■ Directions for this task ■
Print the data exactly. Omit the pictures.

■ Given data ■
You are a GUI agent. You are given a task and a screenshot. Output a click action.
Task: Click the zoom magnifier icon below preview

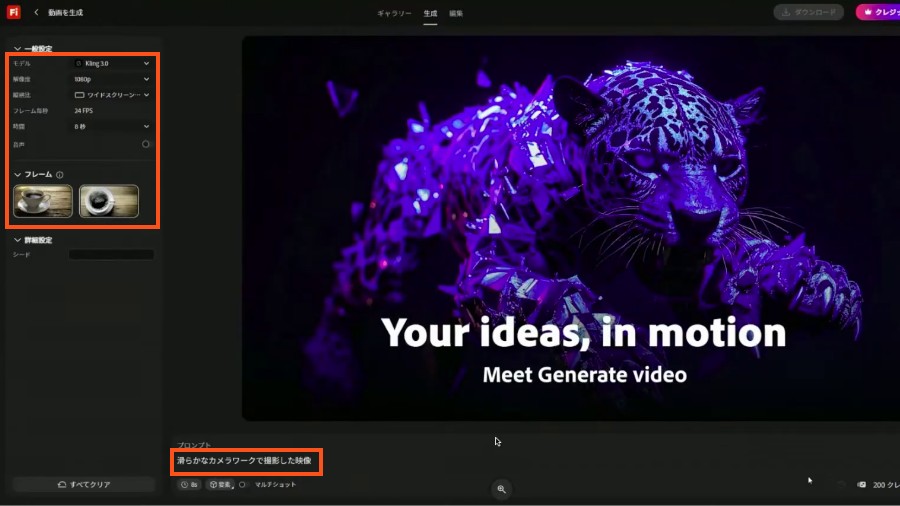[x=502, y=489]
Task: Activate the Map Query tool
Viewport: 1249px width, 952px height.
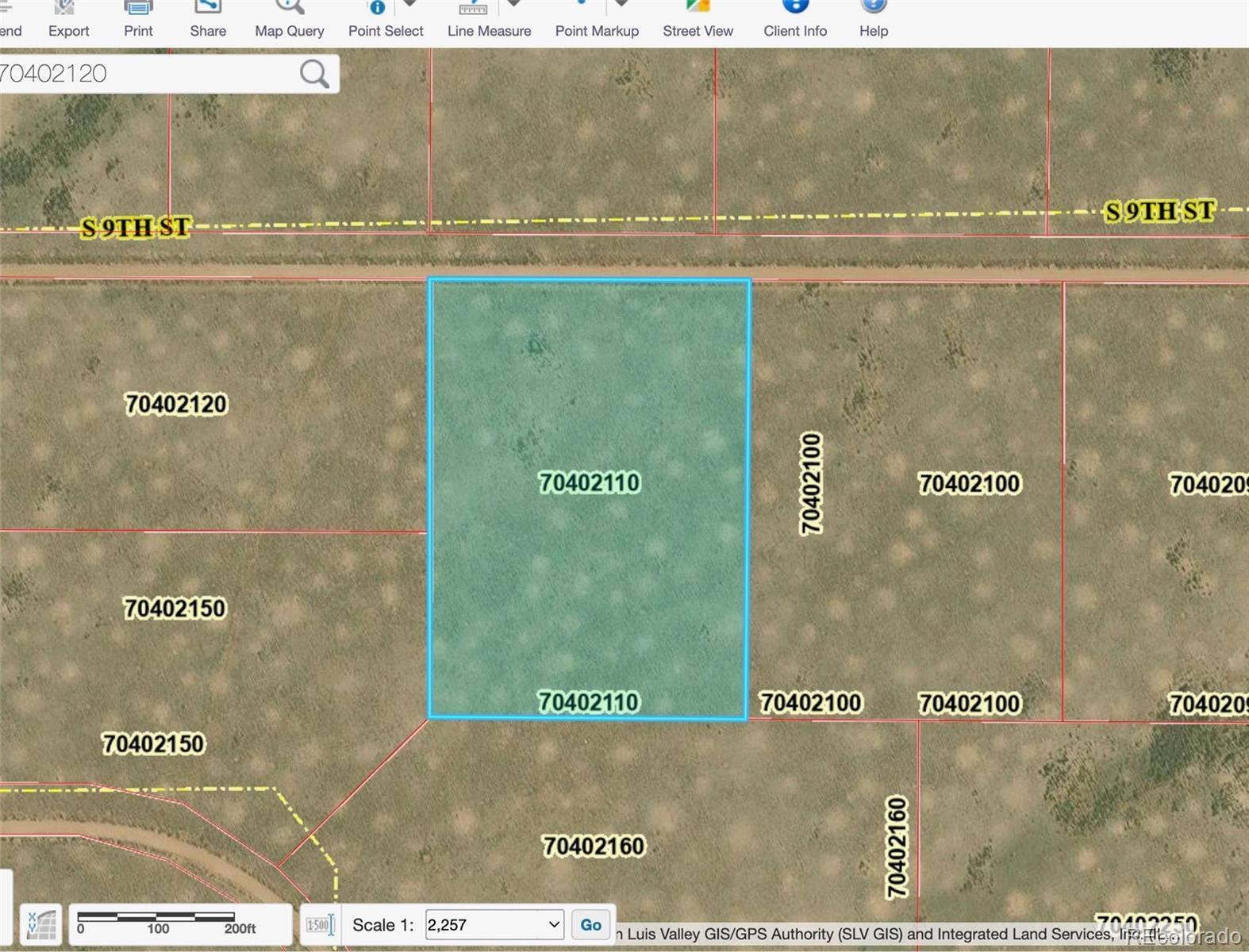Action: point(289,20)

■ Solution for this task ■
You are a GUI agent. You are given a task and a screenshot. Output a click action.
Task: Click the zoom magnifier icon below preview

[x=502, y=489]
Task: Activate the Map Query tool
Viewport: 1249px width, 952px height.
Action: point(289,20)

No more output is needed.